#### WORK TO COMPLETE
For this exercise, write out only the lines of the entries below from the one with "Where should I" up to and including the one with "The width and", exactly as they are. Pictures stay out.

(GIVEN DATA)

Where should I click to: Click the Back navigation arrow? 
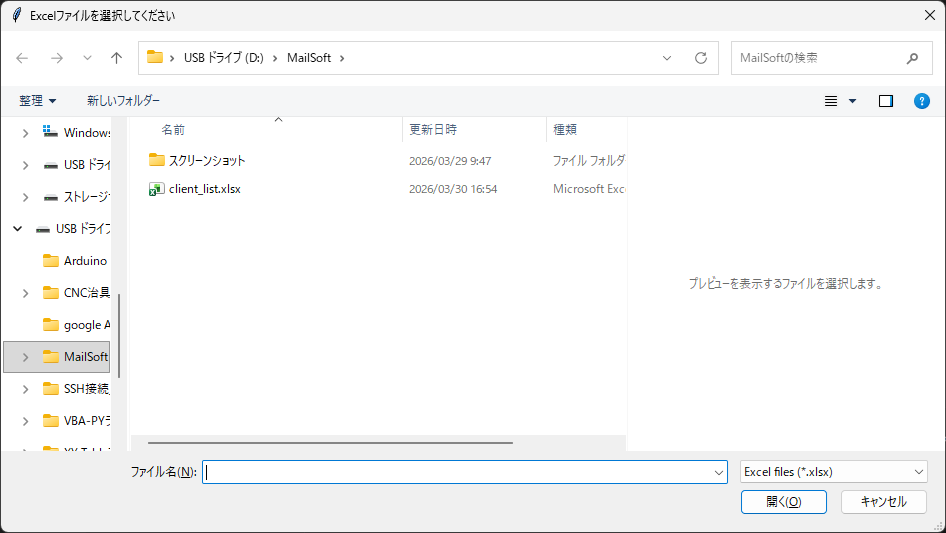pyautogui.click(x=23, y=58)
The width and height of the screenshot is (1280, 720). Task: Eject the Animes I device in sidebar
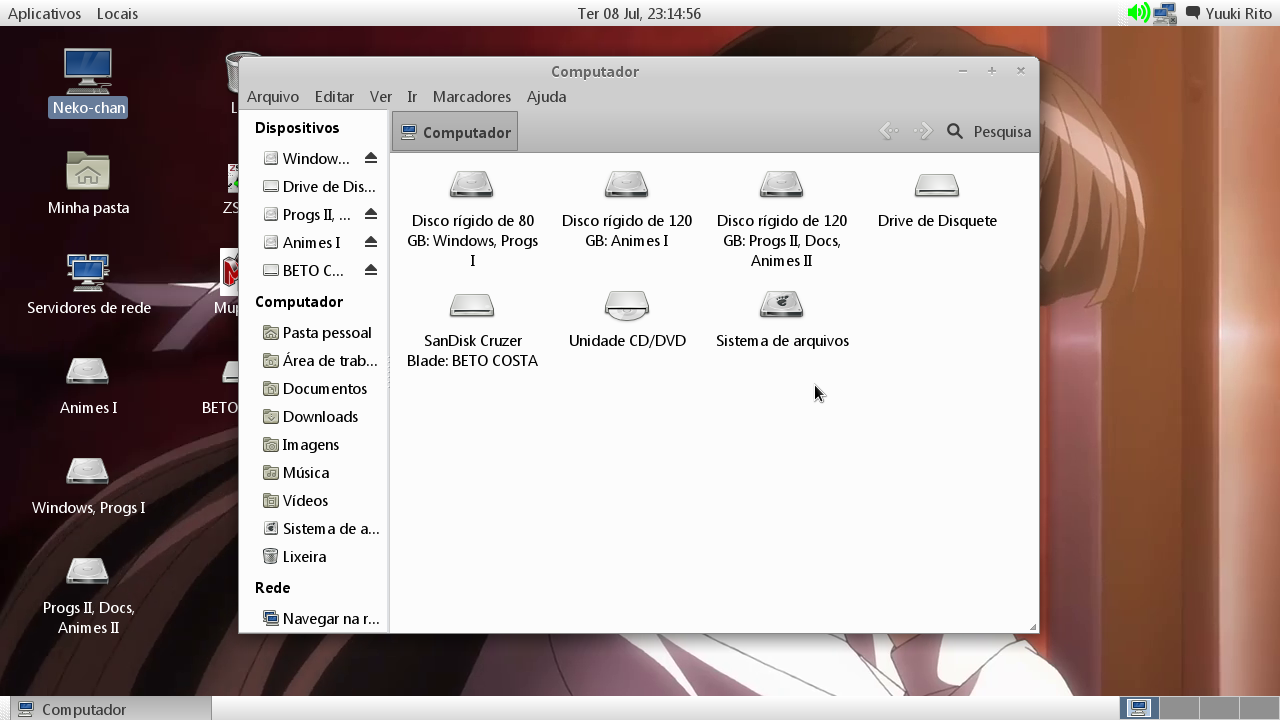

(End GIVEN DATA)
(GIVEN DATA)

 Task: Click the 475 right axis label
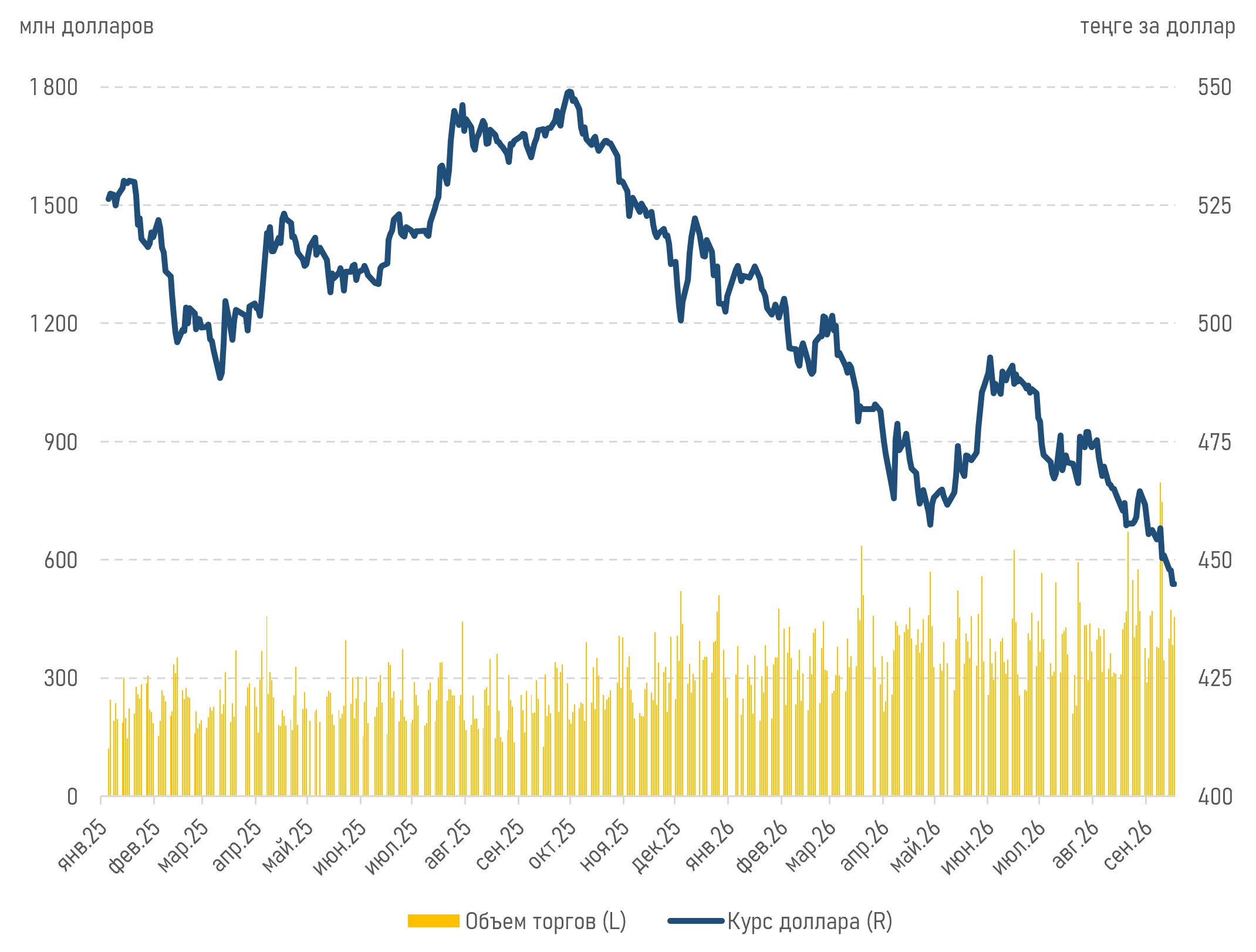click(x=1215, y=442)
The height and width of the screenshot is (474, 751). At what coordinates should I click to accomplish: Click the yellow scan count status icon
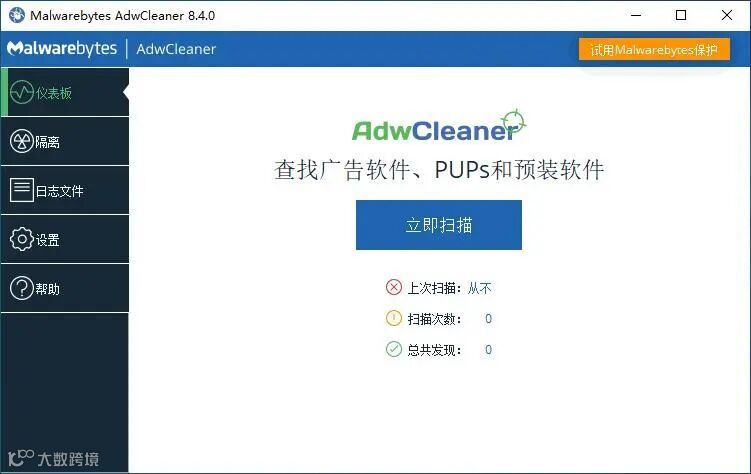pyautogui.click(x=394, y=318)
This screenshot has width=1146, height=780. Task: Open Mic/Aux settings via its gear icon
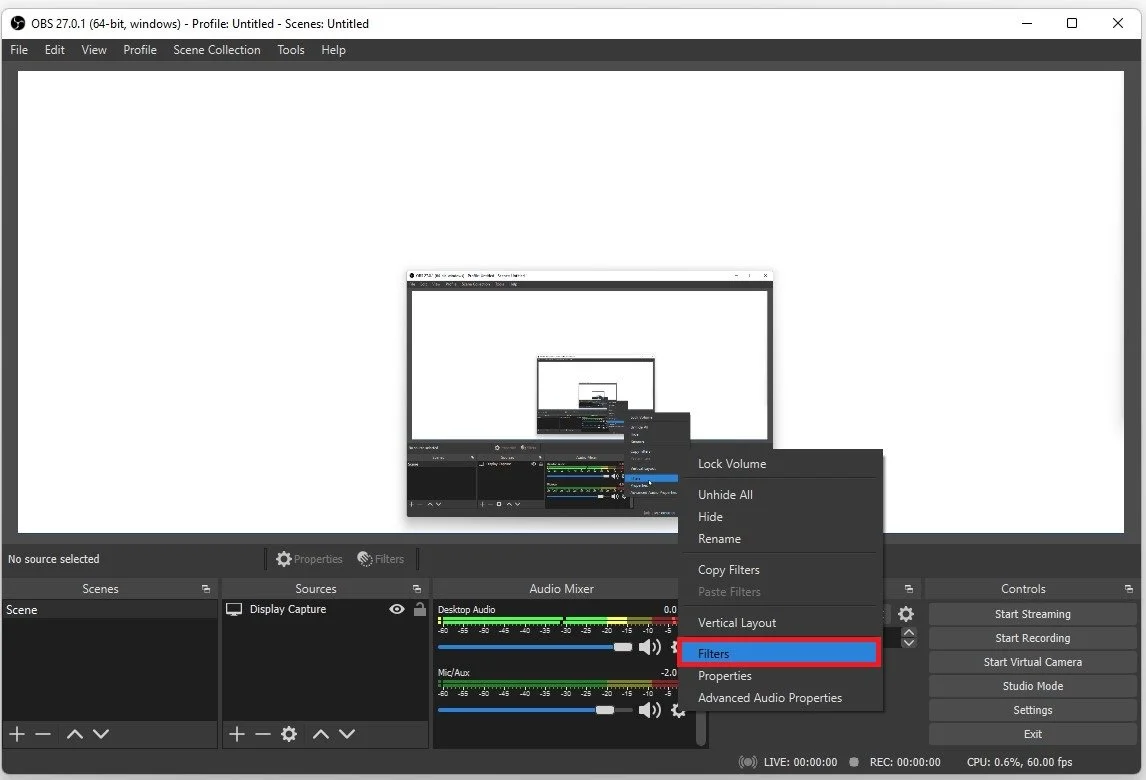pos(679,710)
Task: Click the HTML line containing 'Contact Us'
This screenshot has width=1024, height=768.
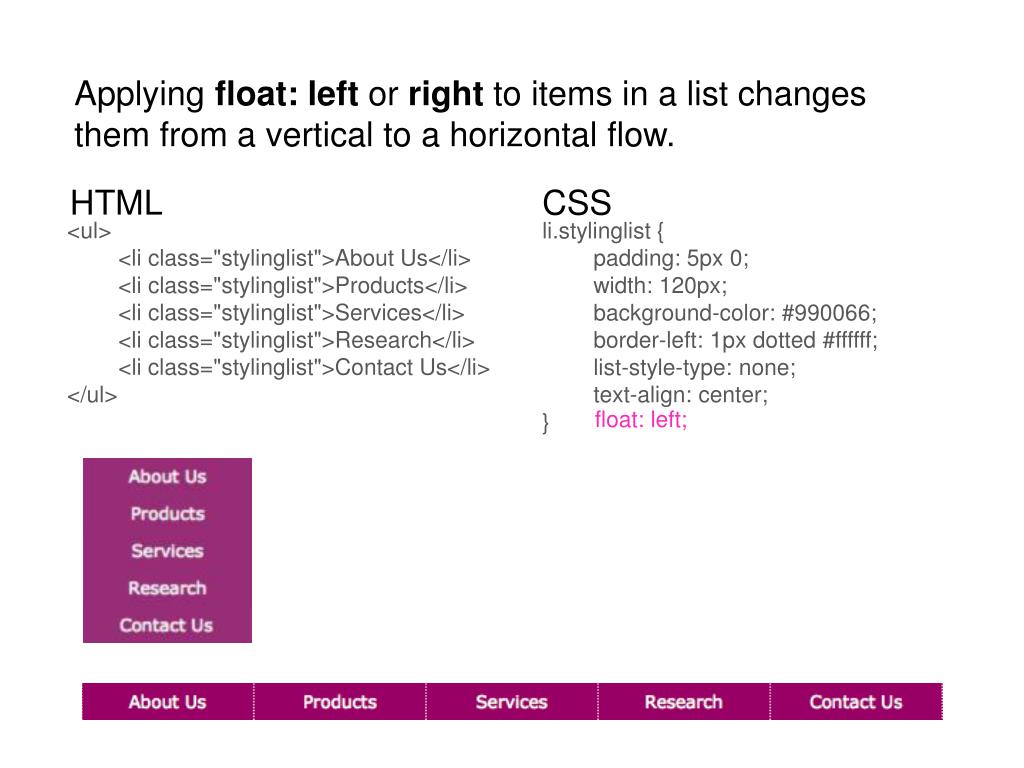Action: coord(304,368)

(End GIVEN DATA)

#### WRITTEN RESPONSE
Where should I click to: Click the Back navigation arrow? 
pyautogui.click(x=23, y=58)
The width and height of the screenshot is (1280, 720). Task: Eject the Animes I device in sidebar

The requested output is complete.